What to work on
Each line that contains "column" needs to be copied from the listing.

Dataset records
————
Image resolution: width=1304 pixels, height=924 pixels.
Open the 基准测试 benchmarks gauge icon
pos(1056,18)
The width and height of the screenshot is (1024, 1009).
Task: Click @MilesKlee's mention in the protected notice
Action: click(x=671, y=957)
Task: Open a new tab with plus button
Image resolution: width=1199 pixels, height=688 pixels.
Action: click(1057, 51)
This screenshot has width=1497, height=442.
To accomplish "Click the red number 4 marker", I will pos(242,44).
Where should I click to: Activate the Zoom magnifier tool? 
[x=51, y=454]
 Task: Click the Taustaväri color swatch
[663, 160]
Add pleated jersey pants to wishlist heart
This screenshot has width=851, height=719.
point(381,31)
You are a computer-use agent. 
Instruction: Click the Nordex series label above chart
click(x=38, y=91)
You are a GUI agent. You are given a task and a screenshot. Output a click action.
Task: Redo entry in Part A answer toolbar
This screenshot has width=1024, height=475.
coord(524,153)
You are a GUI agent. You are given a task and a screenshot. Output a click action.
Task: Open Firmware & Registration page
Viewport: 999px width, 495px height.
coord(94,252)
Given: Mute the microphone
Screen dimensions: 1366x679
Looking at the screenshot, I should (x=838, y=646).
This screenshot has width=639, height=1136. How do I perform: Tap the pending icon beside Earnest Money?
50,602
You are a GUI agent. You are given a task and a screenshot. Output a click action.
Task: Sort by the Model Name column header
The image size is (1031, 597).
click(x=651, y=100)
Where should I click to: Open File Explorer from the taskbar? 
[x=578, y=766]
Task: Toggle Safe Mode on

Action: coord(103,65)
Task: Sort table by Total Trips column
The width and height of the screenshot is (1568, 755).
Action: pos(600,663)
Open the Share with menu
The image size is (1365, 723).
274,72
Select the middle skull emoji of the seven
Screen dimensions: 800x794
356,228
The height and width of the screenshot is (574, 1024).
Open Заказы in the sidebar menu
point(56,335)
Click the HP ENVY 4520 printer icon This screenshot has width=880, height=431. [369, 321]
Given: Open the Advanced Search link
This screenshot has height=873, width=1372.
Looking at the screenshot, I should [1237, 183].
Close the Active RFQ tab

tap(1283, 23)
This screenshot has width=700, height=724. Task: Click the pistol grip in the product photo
————
Result of the exercise
Task: Sort by the Model Name column header
Task: Sort table by Total Trips column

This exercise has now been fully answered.